Input data —
——————————
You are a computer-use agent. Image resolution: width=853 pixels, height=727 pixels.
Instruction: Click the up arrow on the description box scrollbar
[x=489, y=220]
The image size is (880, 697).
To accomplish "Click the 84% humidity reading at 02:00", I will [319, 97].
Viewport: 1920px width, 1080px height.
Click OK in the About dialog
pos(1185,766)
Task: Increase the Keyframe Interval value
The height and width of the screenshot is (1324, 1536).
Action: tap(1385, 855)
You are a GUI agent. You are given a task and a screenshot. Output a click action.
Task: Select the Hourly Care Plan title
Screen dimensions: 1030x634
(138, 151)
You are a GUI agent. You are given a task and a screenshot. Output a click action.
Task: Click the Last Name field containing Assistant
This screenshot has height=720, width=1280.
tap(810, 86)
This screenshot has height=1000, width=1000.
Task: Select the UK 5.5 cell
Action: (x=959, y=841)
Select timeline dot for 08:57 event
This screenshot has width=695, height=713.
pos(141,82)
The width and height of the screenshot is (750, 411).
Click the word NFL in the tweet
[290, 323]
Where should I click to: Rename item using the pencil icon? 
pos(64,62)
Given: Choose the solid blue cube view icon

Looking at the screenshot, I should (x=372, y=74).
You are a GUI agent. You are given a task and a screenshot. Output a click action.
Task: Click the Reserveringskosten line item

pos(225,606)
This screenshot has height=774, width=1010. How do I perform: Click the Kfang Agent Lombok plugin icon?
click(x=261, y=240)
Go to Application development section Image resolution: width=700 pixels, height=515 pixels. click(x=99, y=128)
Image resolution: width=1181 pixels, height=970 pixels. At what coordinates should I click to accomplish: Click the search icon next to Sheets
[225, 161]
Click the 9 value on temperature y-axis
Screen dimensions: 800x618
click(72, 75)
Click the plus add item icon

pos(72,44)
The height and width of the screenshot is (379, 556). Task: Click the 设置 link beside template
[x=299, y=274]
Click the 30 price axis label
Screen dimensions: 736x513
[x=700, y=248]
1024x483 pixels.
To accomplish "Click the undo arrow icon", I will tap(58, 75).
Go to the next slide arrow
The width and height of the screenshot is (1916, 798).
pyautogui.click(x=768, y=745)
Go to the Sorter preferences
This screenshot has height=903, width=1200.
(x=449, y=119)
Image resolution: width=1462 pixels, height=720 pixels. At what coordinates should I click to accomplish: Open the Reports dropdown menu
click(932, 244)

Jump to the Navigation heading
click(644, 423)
——————————
Assigned task —
Every entry must be set down exactly, with nothing left out.

Exercise response —
You are a computer-use agent. Image resolution: width=853 pixels, height=727 pixels.
Instruction: Click the up arrow on the description box scrollbar
[x=489, y=220]
The image size is (880, 697).
To accomplish "Click the 84% humidity reading at 02:00", I will [319, 97].
Viewport: 1920px width, 1080px height.
Click OK in the About dialog
pos(1185,766)
Task: Increase the Keyframe Interval value
The height and width of the screenshot is (1324, 1536).
Action: tap(1385, 855)
You are a GUI agent. You are given a task and a screenshot. Output a click action.
Task: Select the Hourly Care Plan title
Screen dimensions: 1030x634
(138, 151)
You are a GUI agent. You are given a task and a screenshot. Output a click action.
Task: Click the Last Name field containing Assistant
This screenshot has height=720, width=1280.
tap(810, 86)
This screenshot has height=1000, width=1000.
Task: Select the UK 5.5 cell
Action: (x=959, y=841)
Select timeline dot for 08:57 event
This screenshot has width=695, height=713.
pos(141,82)
The width and height of the screenshot is (750, 411).
Click the word NFL in the tweet
[290, 323]
Where should I click to: Rename item using the pencil icon? 
pos(64,62)
Given: Choose the solid blue cube view icon

Looking at the screenshot, I should (x=372, y=74).
You are a GUI agent. You are given a task and a screenshot. Output a click action.
Task: Click the Reserveringskosten line item

pos(225,606)
This screenshot has height=774, width=1010. How do I perform: Click the Kfang Agent Lombok plugin icon?
click(x=261, y=240)
Go to Application development section Image resolution: width=700 pixels, height=515 pixels. click(x=99, y=128)
Image resolution: width=1181 pixels, height=970 pixels. At what coordinates should I click to accomplish: Click the search icon next to Sheets
[225, 161]
Click the 9 value on temperature y-axis
Screen dimensions: 800x618
click(72, 75)
Click the plus add item icon

pos(72,44)
The height and width of the screenshot is (379, 556). Task: Click the 设置 link beside template
[x=299, y=274]
Click the 30 price axis label
Screen dimensions: 736x513
[x=700, y=248]
1024x483 pixels.
To accomplish "Click the undo arrow icon", I will tap(58, 75).
Go to the next slide arrow
The width and height of the screenshot is (1916, 798).
pyautogui.click(x=768, y=745)
Go to the Sorter preferences
This screenshot has height=903, width=1200.
(x=449, y=119)
Image resolution: width=1462 pixels, height=720 pixels. At what coordinates should I click to accomplish: Open the Reports dropdown menu
click(932, 244)

Jump to the Navigation heading
click(644, 423)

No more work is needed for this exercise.